As Dr Gurpreet Singh, Head of Applied Machine Learning at Bayer, emphasises to The Stack, when it comes to AI and drug discovery, it’s not just data or complex compute issues that matter, but experienced people.

He says: "Is [AI] going to revolutionise [drug discovery]? Yes. Is the hype justified? No... [The] drug discovery process is a very complex process. It's not just one umbrella term. [You can't just say] 'here's the data; we'll come click the button'. You have to understand your input domain... on the early discovery side, I will say, we are still trying to understand human biology. If you talk to any pharmaceutical company they will all say, 'I don't think we understand human biology completely even yet'. So that speaks to the complexity of environment that we are dealing with. So some of the things are well understood, but others will need data-in-motion as we go on."

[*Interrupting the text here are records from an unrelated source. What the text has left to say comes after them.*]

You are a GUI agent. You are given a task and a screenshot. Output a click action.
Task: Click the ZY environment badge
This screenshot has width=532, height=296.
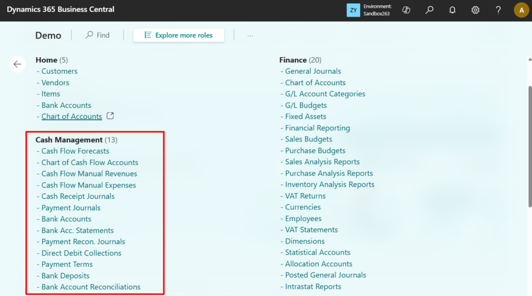(353, 10)
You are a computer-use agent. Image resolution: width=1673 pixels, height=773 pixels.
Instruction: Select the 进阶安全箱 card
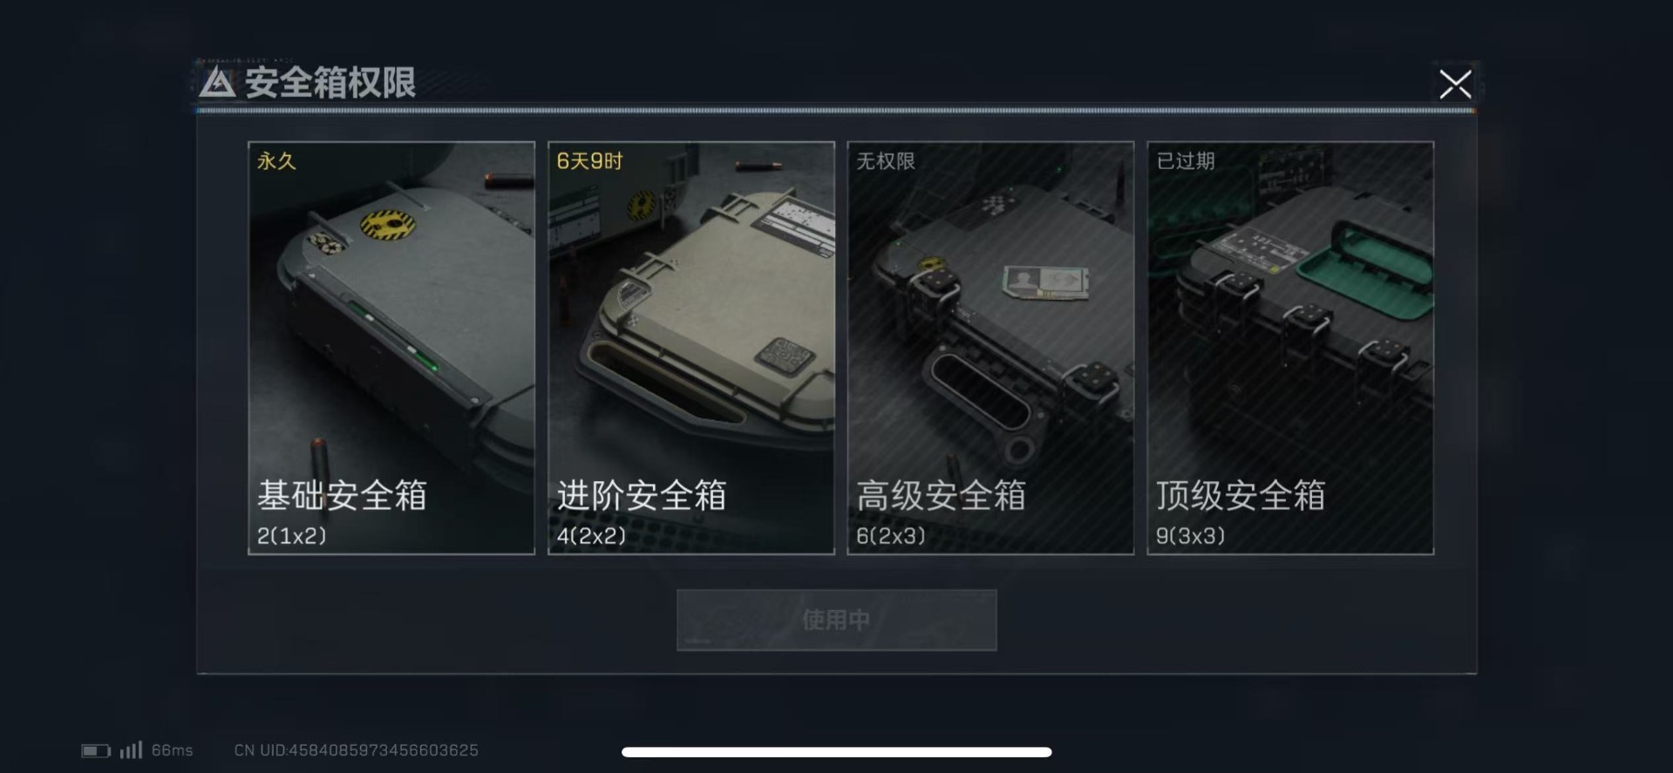690,348
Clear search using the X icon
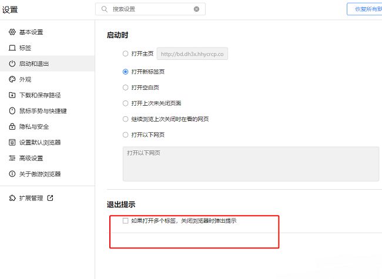This screenshot has width=382, height=279. click(x=196, y=9)
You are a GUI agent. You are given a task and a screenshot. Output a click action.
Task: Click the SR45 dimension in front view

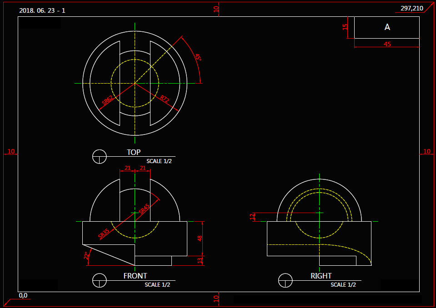click(x=144, y=209)
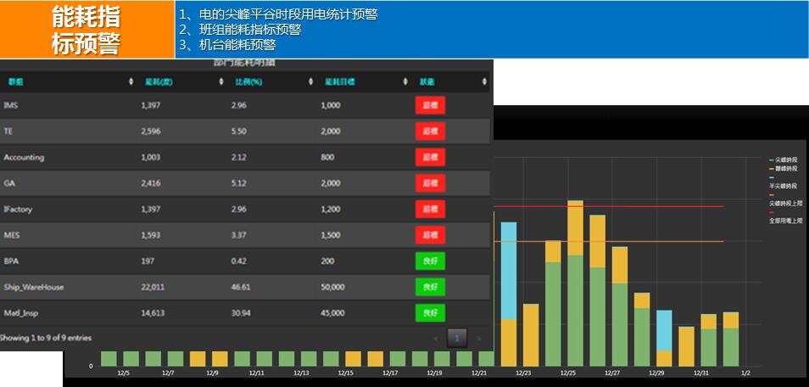Viewport: 809px width, 387px height.
Task: Click sort arrows in 群组 column header
Action: coord(131,81)
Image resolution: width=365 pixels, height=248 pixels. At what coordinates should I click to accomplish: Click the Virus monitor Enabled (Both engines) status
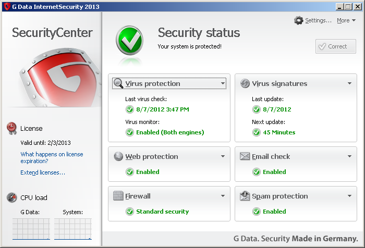[169, 132]
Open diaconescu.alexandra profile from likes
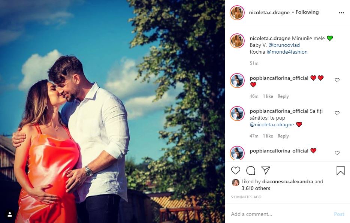350x223 pixels. coord(287,181)
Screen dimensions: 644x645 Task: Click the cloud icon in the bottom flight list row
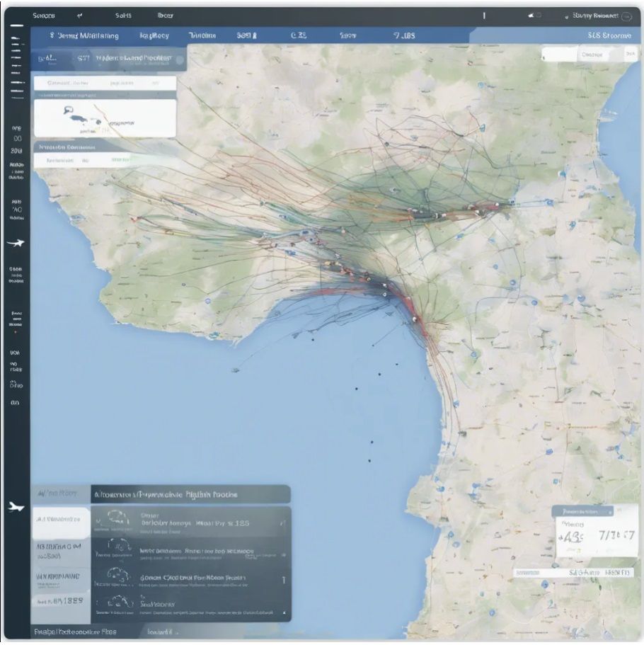120,603
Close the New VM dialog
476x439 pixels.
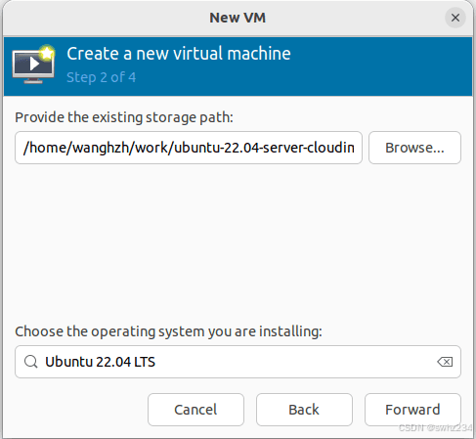coord(455,18)
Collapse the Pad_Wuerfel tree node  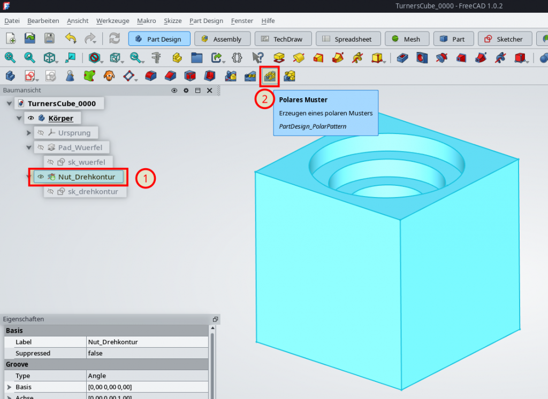coord(29,147)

He adds: "Things are definitely going to change and I'm a big believer. [With] AlphaFold [an AI system developed by DeepMind that predicts a protein’s 3D structure from its amino acid sequence] people never believed that the field could be modelled in some sense. I think this [field and set of tools will] greatly improve. And so we'll have separate AlphaFold 2-based models for every thing that we are working on in the discovery space. But this is a start of things. Is the change gonna come? Certainly, very certainly, I think in the next couple of years, we will see more efficient timelines in terms of drugs coming to the market. People will feel happier, because nobody is comfortable waiting 13 years for a drug... So I think what we need to really understand is, how do we apply this? This is a tool: How do I apply this to my problem, and make the things more efficient? [When] we have applied tools to every part of our process and then they all work in synchrony, that is when, we will bring the revolution. One tool in a process of drug discovery is not going to change the entire drug discovery process."

Industry hopes remain high that the pace of change is mounting and that more breakthroughs will emerge in the near future. As analysts at investment bank Morgan Stanley put it in July this year:  "We anticipate an inflection point for the sector, driven by data readouts from drug trials over the next two years."